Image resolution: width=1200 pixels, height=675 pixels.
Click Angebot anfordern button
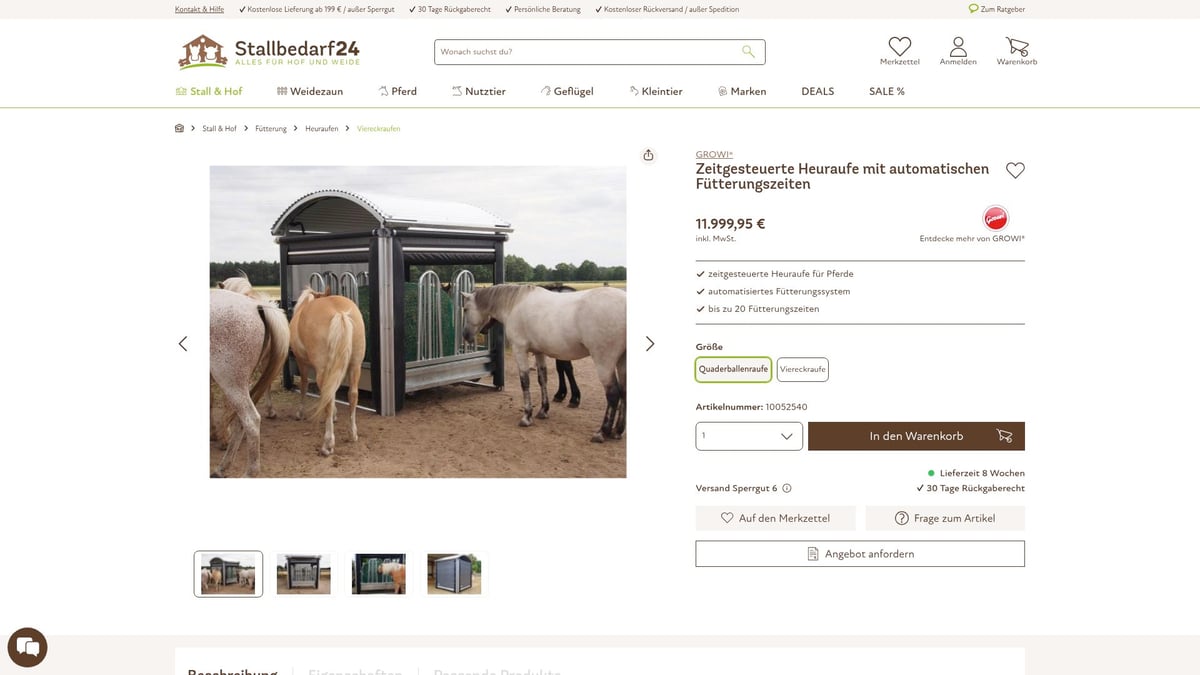[860, 554]
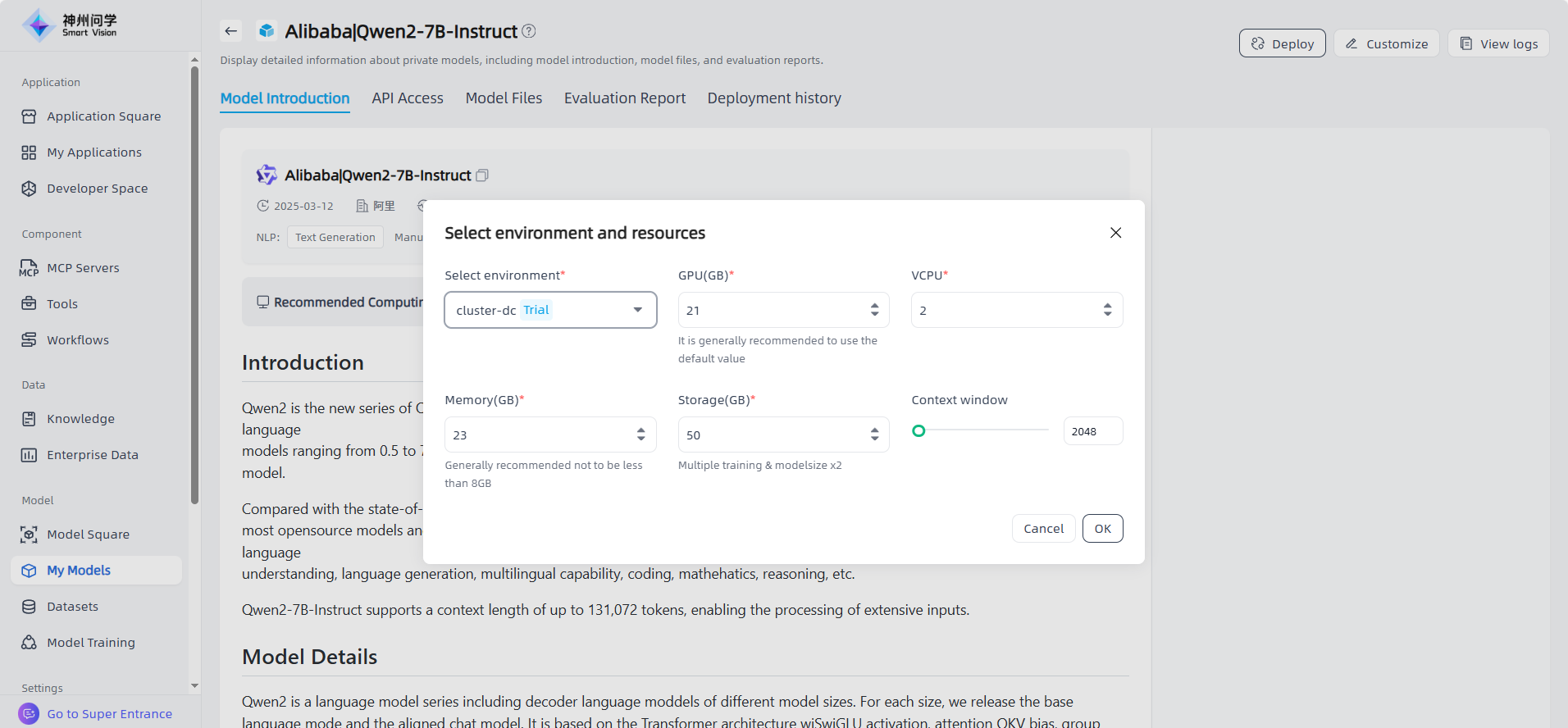1568x728 pixels.
Task: Open Application Square from the sidebar
Action: click(x=103, y=116)
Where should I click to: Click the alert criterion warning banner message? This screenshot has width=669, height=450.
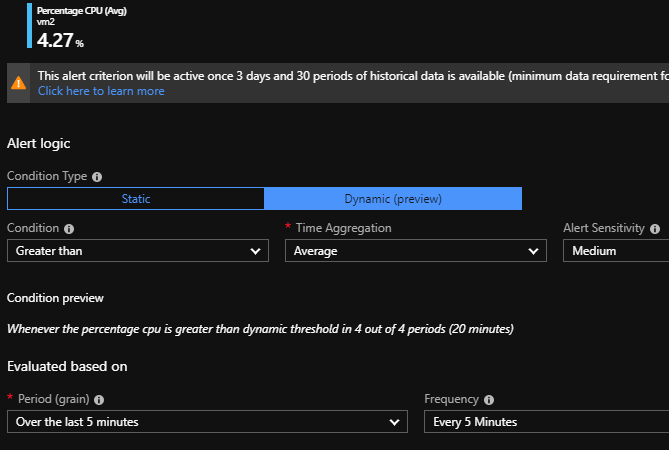point(352,75)
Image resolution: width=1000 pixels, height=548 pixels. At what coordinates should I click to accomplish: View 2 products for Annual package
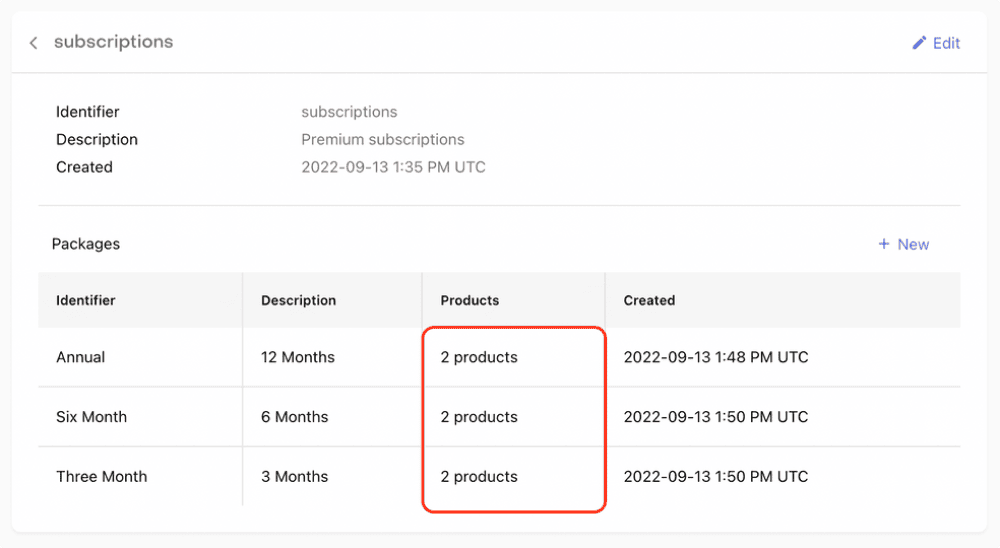pyautogui.click(x=479, y=357)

**Instructions to follow**
Return the entries above line for line, word for word, leaving out the pictures.

**Result below**
Image resolution: width=1200 pixels, height=675 pixels.
Click Angebot anfordern button
[860, 554]
1568x728 pixels.
Task: Open Application Square from the sidebar
Action: click(x=103, y=116)
Where should I click to: Click the alert criterion warning banner message? This screenshot has width=669, height=450.
point(352,75)
Image resolution: width=1000 pixels, height=548 pixels. At what coordinates should I click to accomplish: View 2 products for Annual package
pyautogui.click(x=479, y=357)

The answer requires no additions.